Depression and Suicidality
In clinical trials in patients with narcolepsy (n=781), there were two suicides and two attempted suicides in XYREM-treated patients, including three patients with a previous history of depressive psychiatric disorder. Of the two suicides, one patient used XYREM in conjunction with other drugs. XYREM was not involved in the second suicide. Adverse reactions of depression were reported by 7% of 781 XYREM-treated patients, with four patients (<1%) discontinuing because of depression. In most cases, no change in XYREM treatment was required. The emergence of depression in patients treated with XYREM requires careful and immediate evaluation. Patients with a previous history of a depressive illness and/or suicide attempt should be monitored carefully for the emergence of depressive symptoms while taking XYREM.
Other Behavioral or Psychiatric Adverse Reactions
During clinical trials in narcolepsy, 3% of 781 patients treated with XYREM experienced confusion, with incidence generally increasing with dose. In a controlled trial where patients were randomized to fixed total daily doses of 3 g, 6 g, or 9 g per night or placebo, a dose-response relationship for confusion was demonstrated, with 17% of patients at 9 g per night experiencing confusion. Patients treated with XYREM who become confused should be evaluated fully, and appropriate intervention considered on an individual basis.
Anxiety occurred in 5.8% of the 874 patients receiving XYREM in clinical trials in another population. The emergence of or increase in anxiety in patients taking XYREM should be carefully monitored. Other neuropsychiatric reactions reported in XYREM clinical trials and the post-marketing setting included hallucinations, paranoia, psychosis, aggression, and agitation. The emergence of thought disorders and/or behavior abnormalities requires careful and immediate evaluation.

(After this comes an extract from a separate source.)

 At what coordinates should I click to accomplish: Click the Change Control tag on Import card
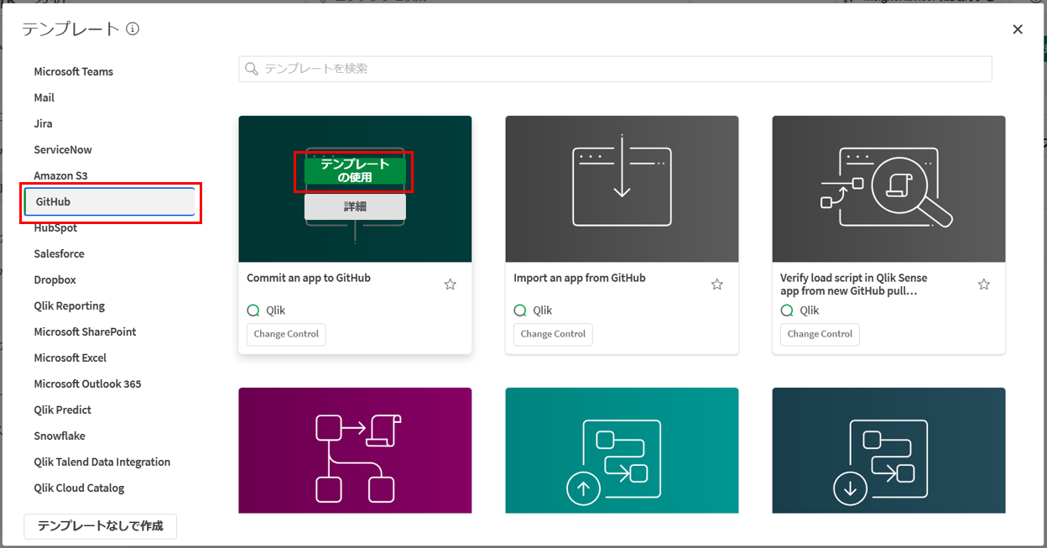pyautogui.click(x=552, y=334)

Instances of significant injury or potential injury were associated with sleepwalking during a clinical trial of XYREM in patients with narcolepsy. Episodes of sleepwalking should be fully evaluated and appropriate interventions considered.
Use in Patients Sensitive to High Sodium Intake
Xyrem (sodium oxybate) has a high salt content. In patients sensitive to salt intake (eg, those with heart failure, hypertension, or renal impairment), consider the amount of daily sodium intake in each dose of XYREM.

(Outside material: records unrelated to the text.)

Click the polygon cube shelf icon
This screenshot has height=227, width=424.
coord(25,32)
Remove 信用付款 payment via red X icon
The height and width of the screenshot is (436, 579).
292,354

MOST COMMON ADVERSE REACTIONS
In three controlled clinical trials, the most common adverse reactions (incidence ≥5% and twice the rate seen with placebo) in XYREM-treated patients were nausea (20%), dizziness (15%), vomiting (11%), somnolence (8%), enuresis (7%), and tremor (5%).
ADDITIONAL ADVERSE REACTIONS
Additional adverse reactions that occurred in ≥2% of patients in any treatment group for three controlled trials and were more frequent in any XYREM treatment group than with placebo were diarrhea, upper abdominal pain, dry mouth, pain, feeling drunk, peripheral edema, extremity pain, cataplexy, muscle spasms, paresthesia, attention disturbance, sleep paralysis, disorientation, anxiety, irritability, sleepwalking, and hyperhidrosis.
Discontinuation: Of the 398 XYREM-treated patients with narcolepsy, 10.3% of patients discontinued because of adverse reactions compared with 2.8% of patients receiving placebo. The most common adverse reaction leading to discontinuation was nausea (2.8%). The majority of adverse reactions leading to discontinuation began during the first few weeks of treatment.